本文
そうした時代背景を踏まえずに、昭和のハコモノ的な発想で図書館を建設しようとする発想は、時代遅れだし、淘汰されるべきだと思う。おそらく五島市も、そうだと思う。自分にまだ裁量が与えられるのであれば、図書館建設を白紙撤回したい。図書館を創らない理由だったら、上記の点だけでなく、財政的な面からも論理的な説得をすることが出来る。ただし、感情面ではどうだろうか。「図書館がないと子供が可哀そう」とか、「街の活気がなくなる」という感情論は、丁寧な数字と論理を積み重ねる事で、説得可能だと思うし、キチンと言わなければいけないと思う。そして最大の理由は、「図書館が存在しない島で、市民が図書館を作る機会」を、行政が奪ってはいけないと思うからだ。

市民発で、個性的な図書館を創れば良いと思う。何もそれは、一つの場所でなくても良いし、複数の場所があっても良い。帰り道に、そんな事を想った。そして同時に、自分は「遅いインターネット」という本を、今こそ読まなければならぬ、と思った。それは自分が、近日中に「公約集」に近いものを作成する必要があり、その中で今までの価値観に対する「ゆらぎ」が発生しているからだ。その内容についても、具体的に書いていきたい。

資料
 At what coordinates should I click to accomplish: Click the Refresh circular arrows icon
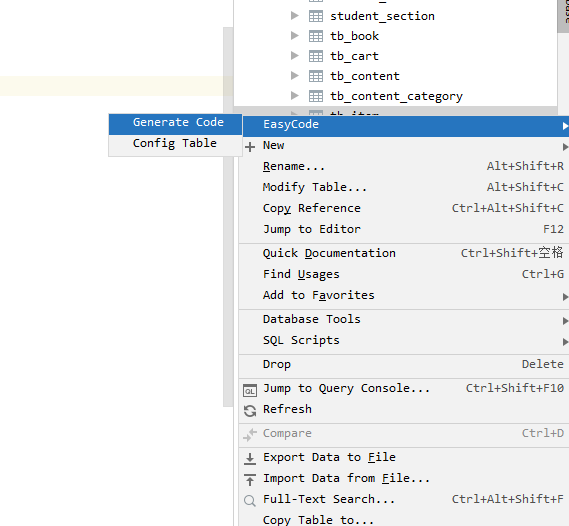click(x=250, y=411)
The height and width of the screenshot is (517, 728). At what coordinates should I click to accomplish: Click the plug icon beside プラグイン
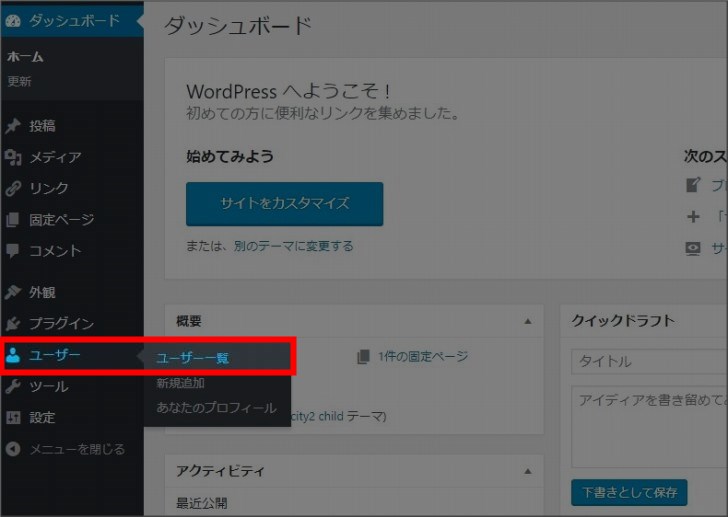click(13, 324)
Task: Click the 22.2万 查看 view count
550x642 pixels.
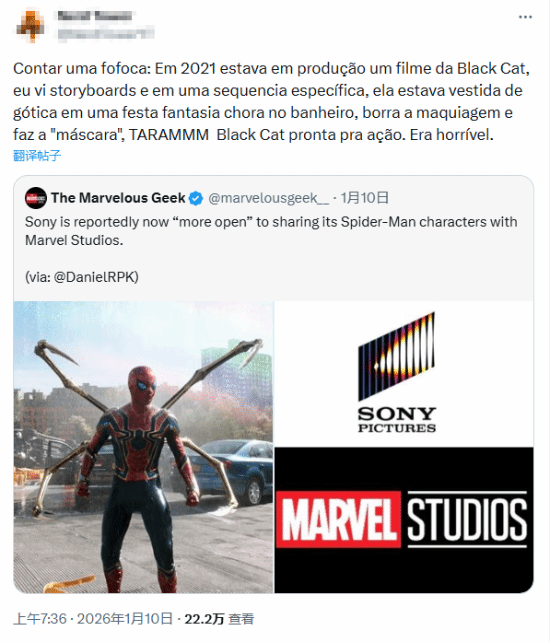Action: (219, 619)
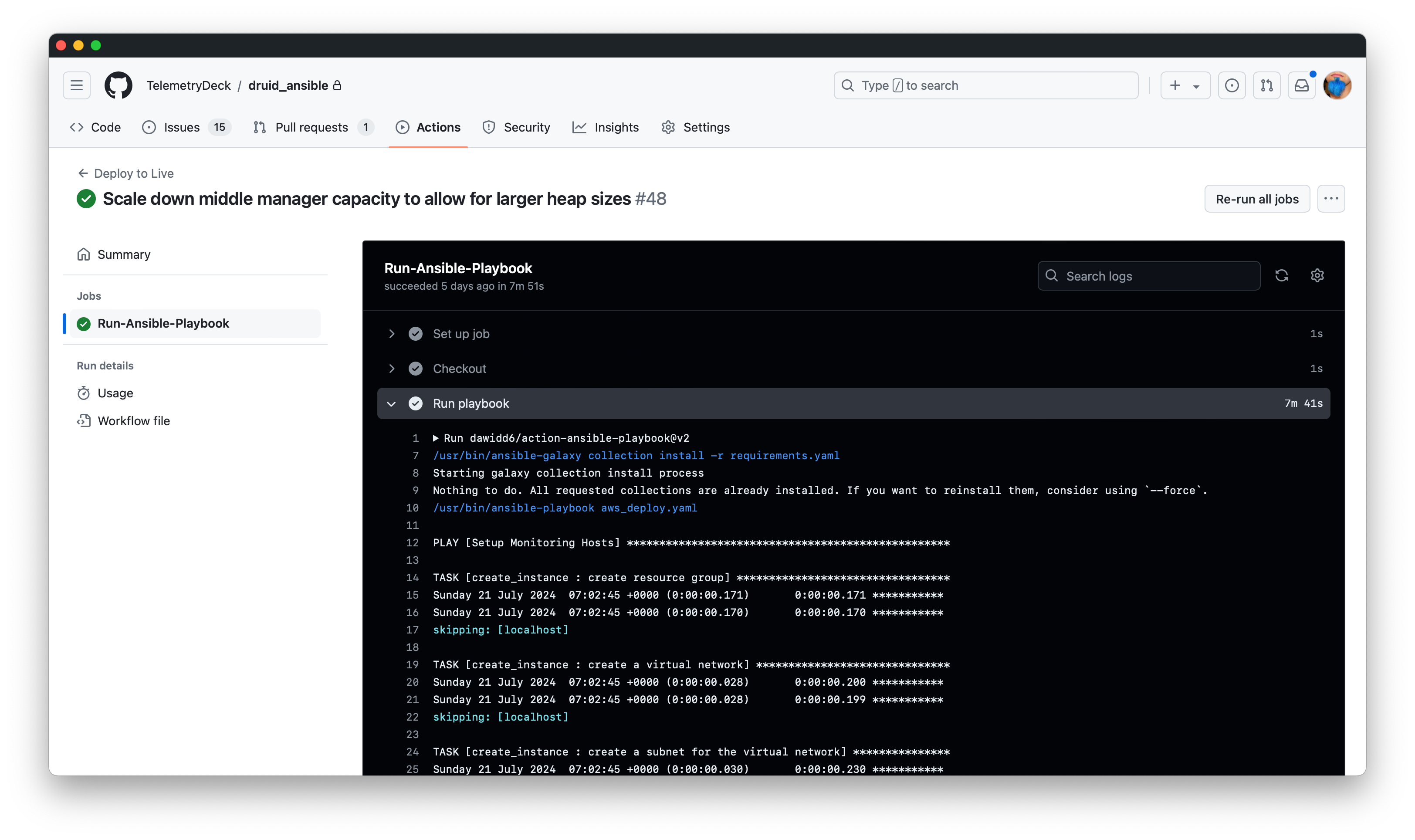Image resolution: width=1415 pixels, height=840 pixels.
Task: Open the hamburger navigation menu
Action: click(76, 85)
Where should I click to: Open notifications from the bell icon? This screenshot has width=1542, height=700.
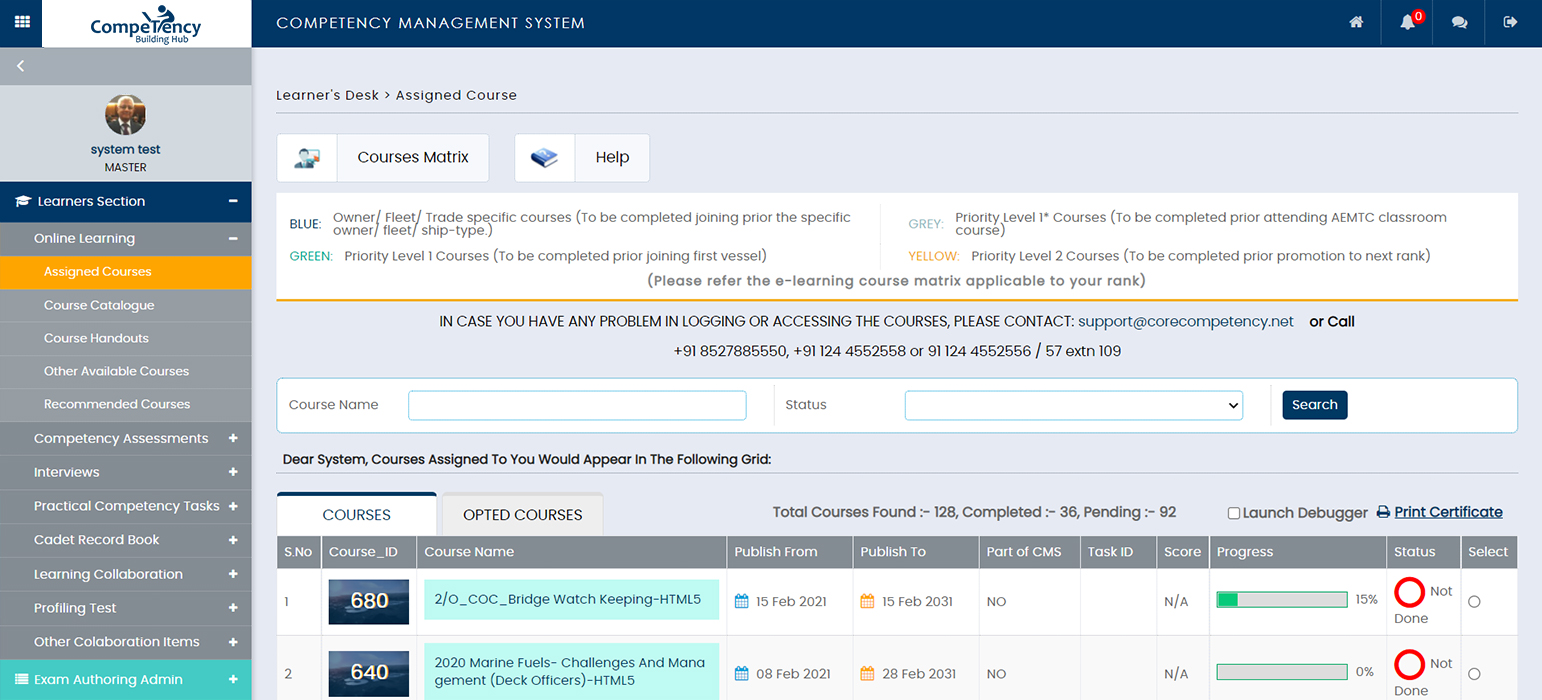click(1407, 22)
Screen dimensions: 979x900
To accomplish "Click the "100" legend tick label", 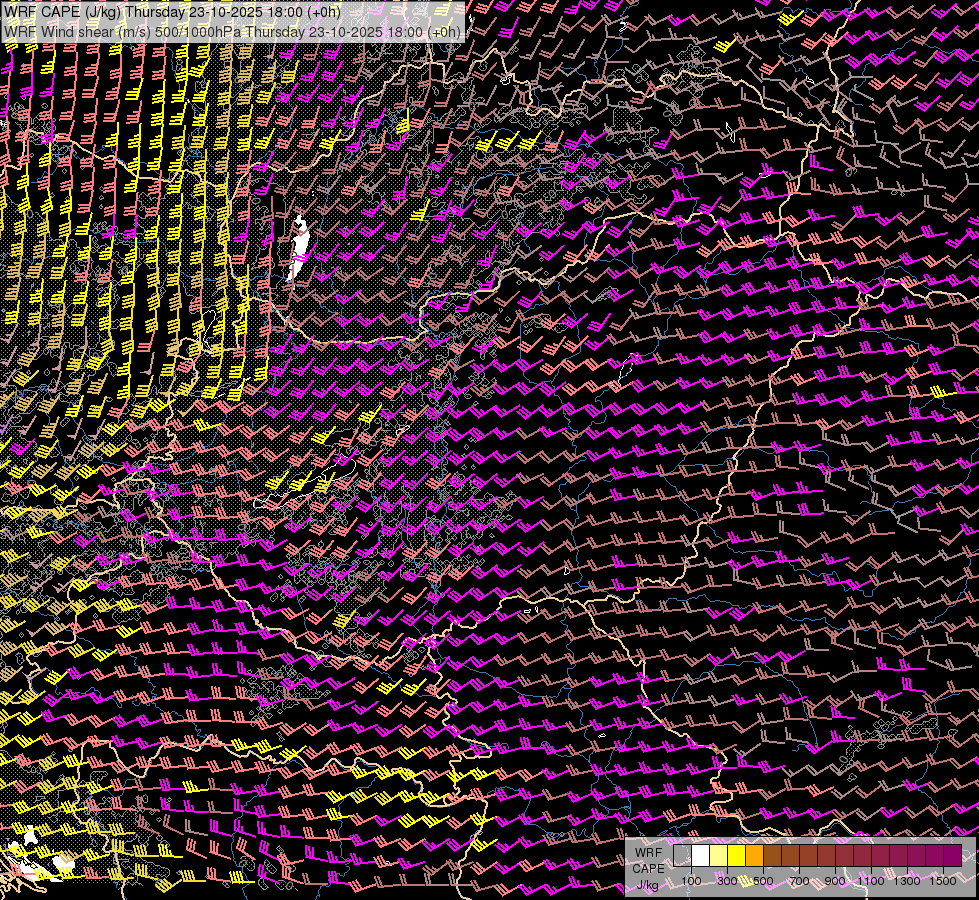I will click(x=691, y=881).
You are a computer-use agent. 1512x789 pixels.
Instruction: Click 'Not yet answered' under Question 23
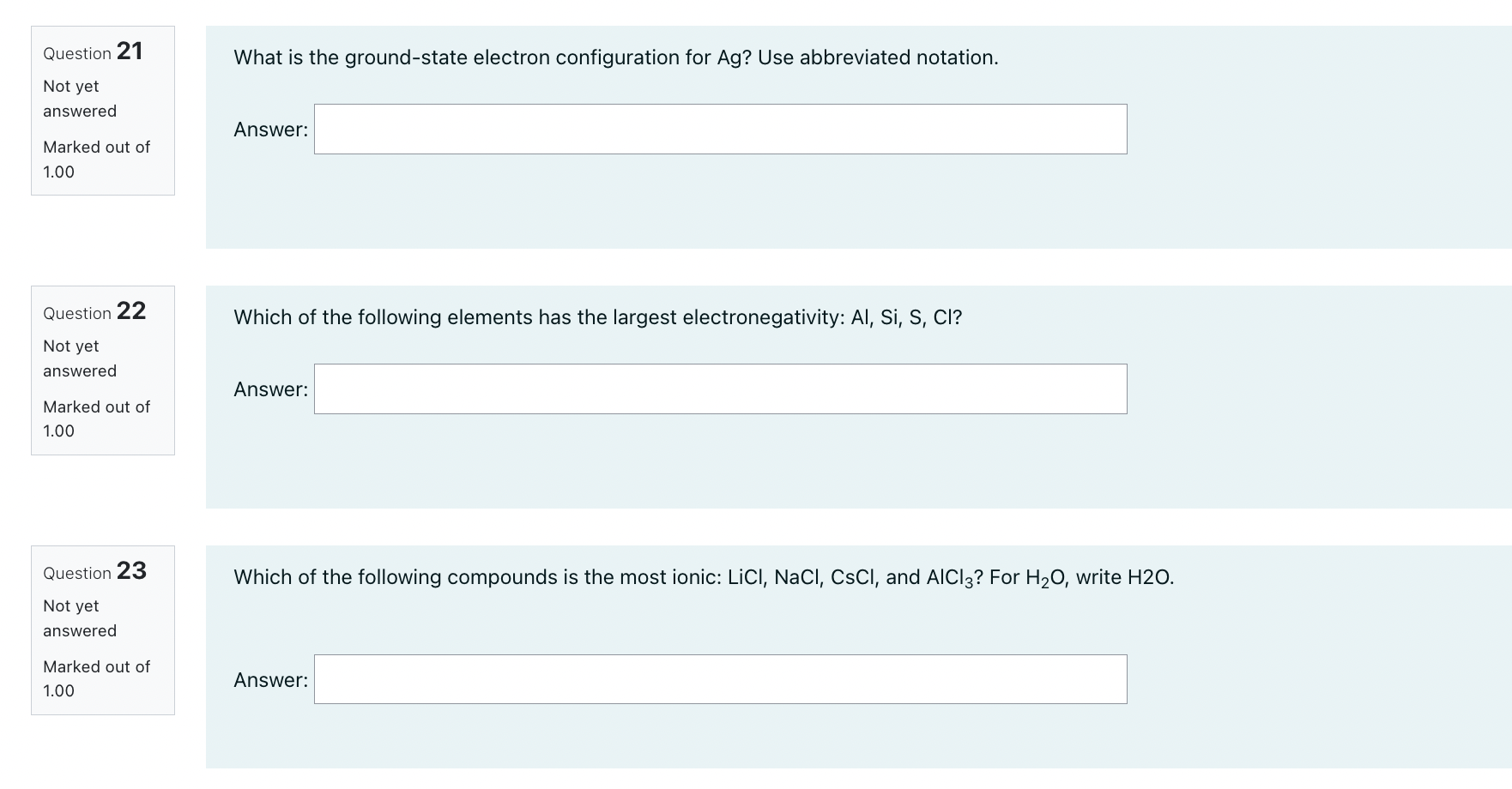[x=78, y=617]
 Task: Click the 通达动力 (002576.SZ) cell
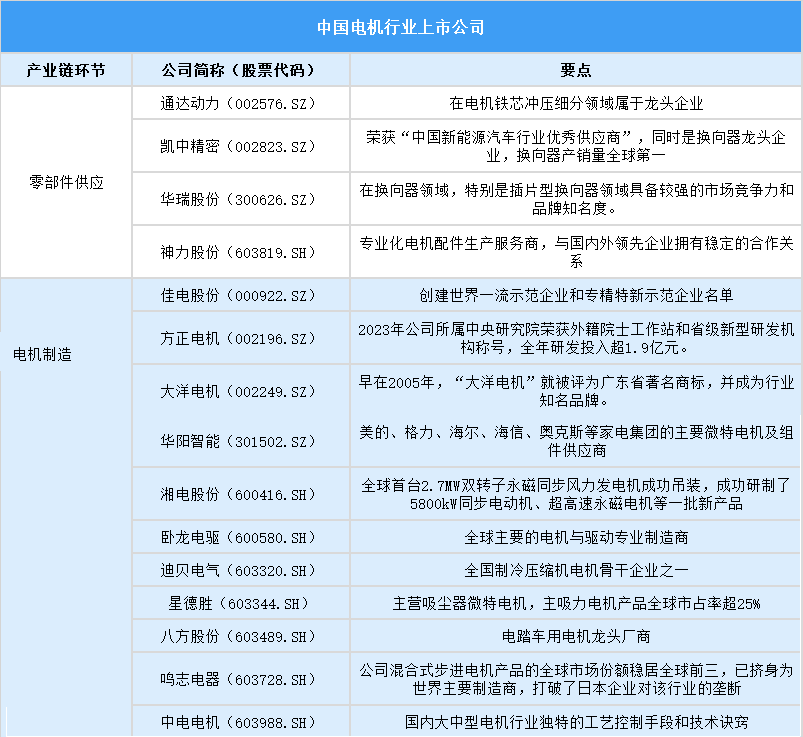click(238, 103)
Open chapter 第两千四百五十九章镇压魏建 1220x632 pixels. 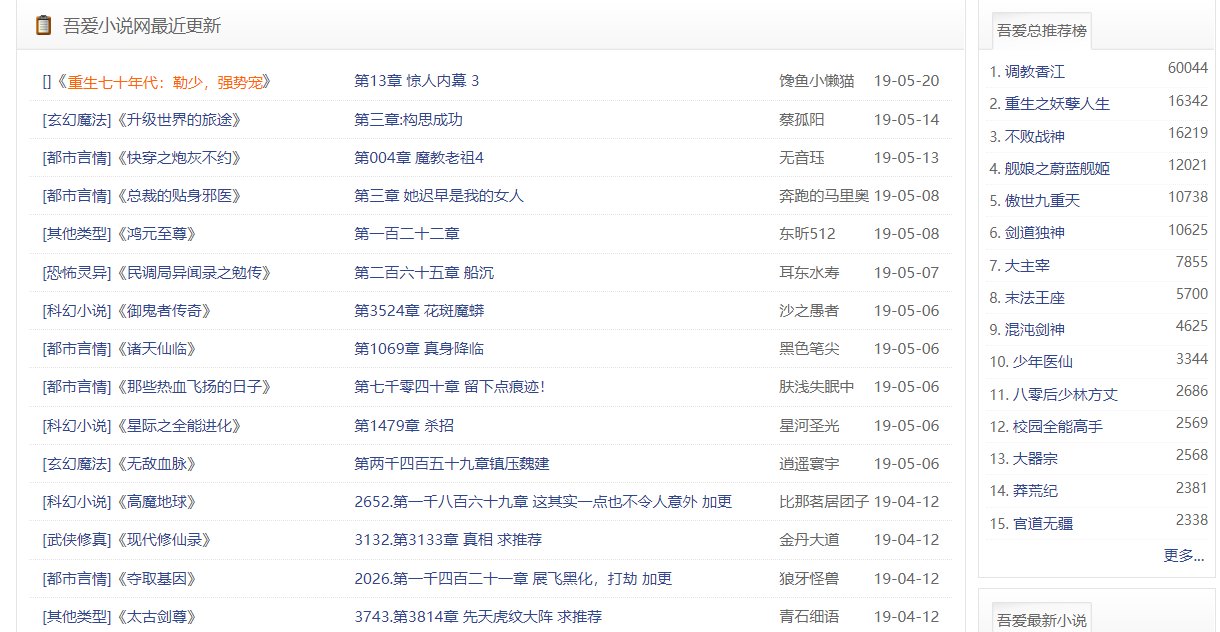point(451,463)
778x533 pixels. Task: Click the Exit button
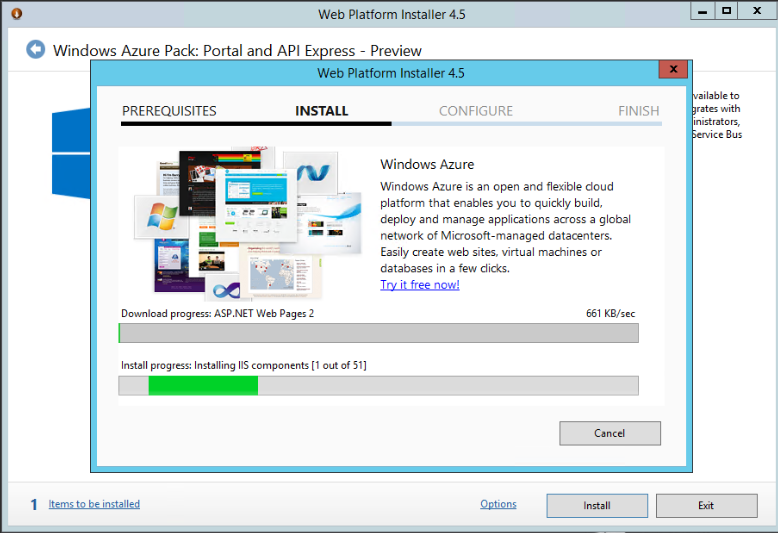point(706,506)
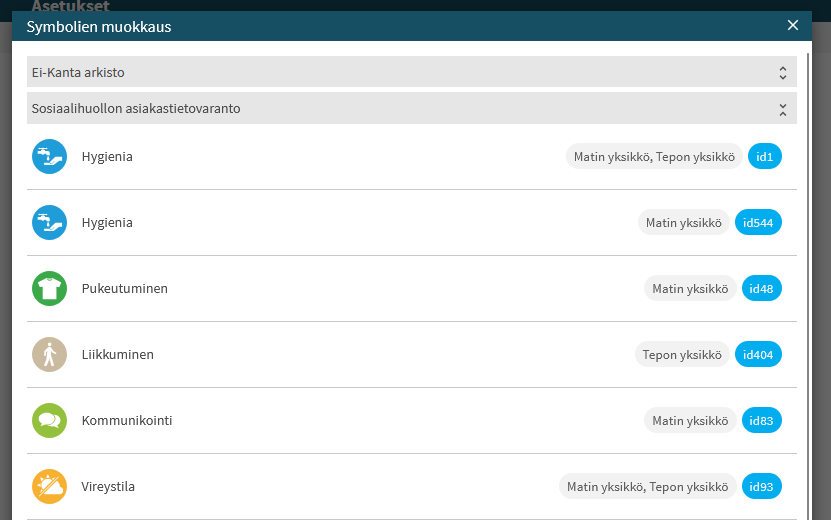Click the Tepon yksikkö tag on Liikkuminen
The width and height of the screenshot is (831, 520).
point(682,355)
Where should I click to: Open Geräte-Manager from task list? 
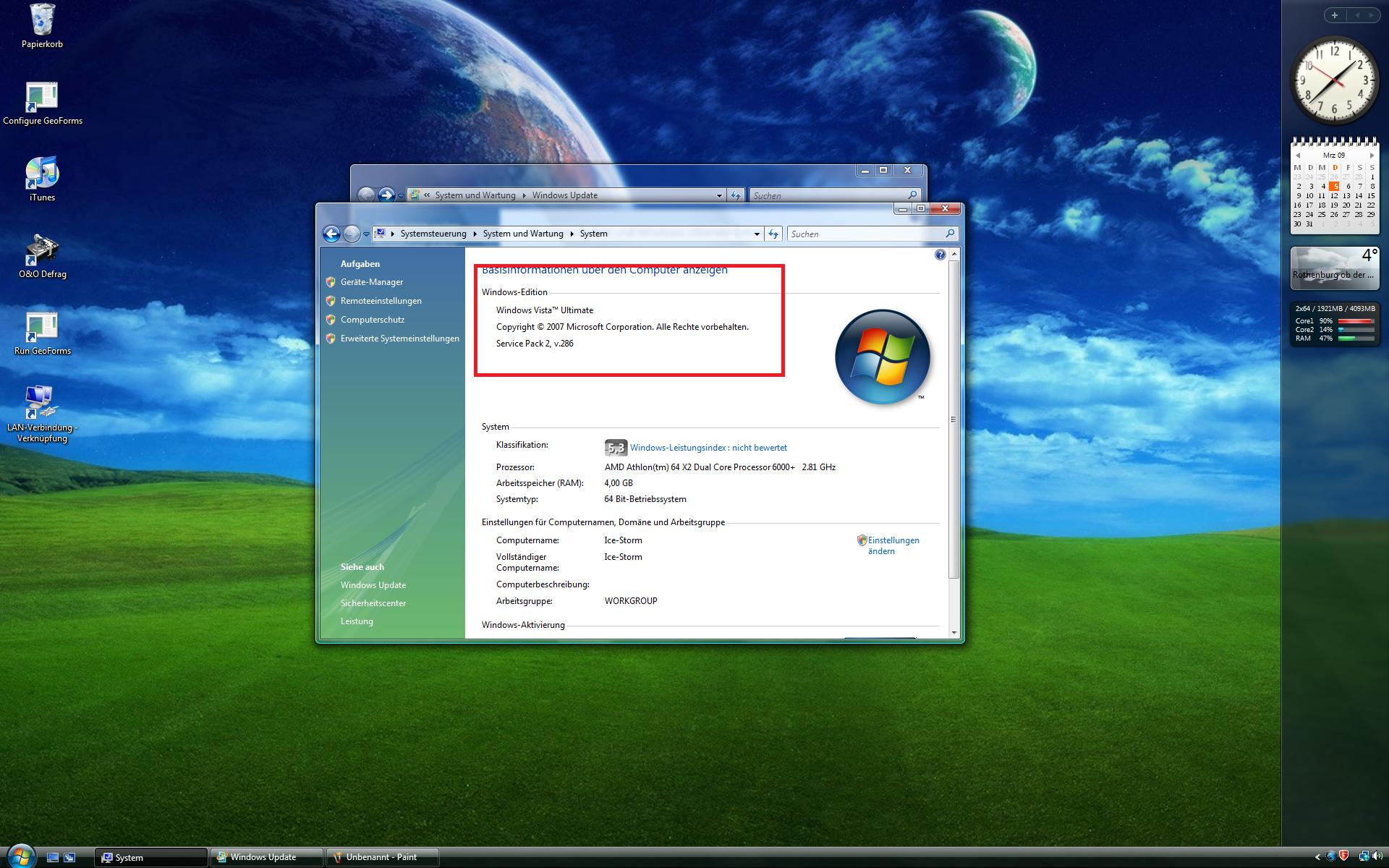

練習問題 A
本文の「市民発で、個性的な図書館を」で始まる段落を、主な内容を残したまま短くまとめ直してください。
練習問題 B
リストの最初から「click(13, 324)」を含む行までについて、「icon」を「button」に差し替え、ほかは変えずに書き出してください。画像は入れないでください。
本文とリストの中身は、互いに何の関係もありません。

解答 A
図書館は市民発で個性的なものを創ればよく、場所は一か所でなく複数でもよい、と帰り道に考えた。同時に、近いうちに「公約集」に近いものを作る必要があり、これまでの価値観に「ゆらぎ」が生じているため、今こそ「遅いインターネット」という本を読まなければならないと思った。その内容も具体的に書いていきたい。

解答 B
 At what coordinates should I click to accomplish: Click the Refresh circular arrows button
click(x=250, y=411)
The height and width of the screenshot is (517, 728). At what coordinates should I click to accomplish: Click the plug button beside プラグイン
click(13, 324)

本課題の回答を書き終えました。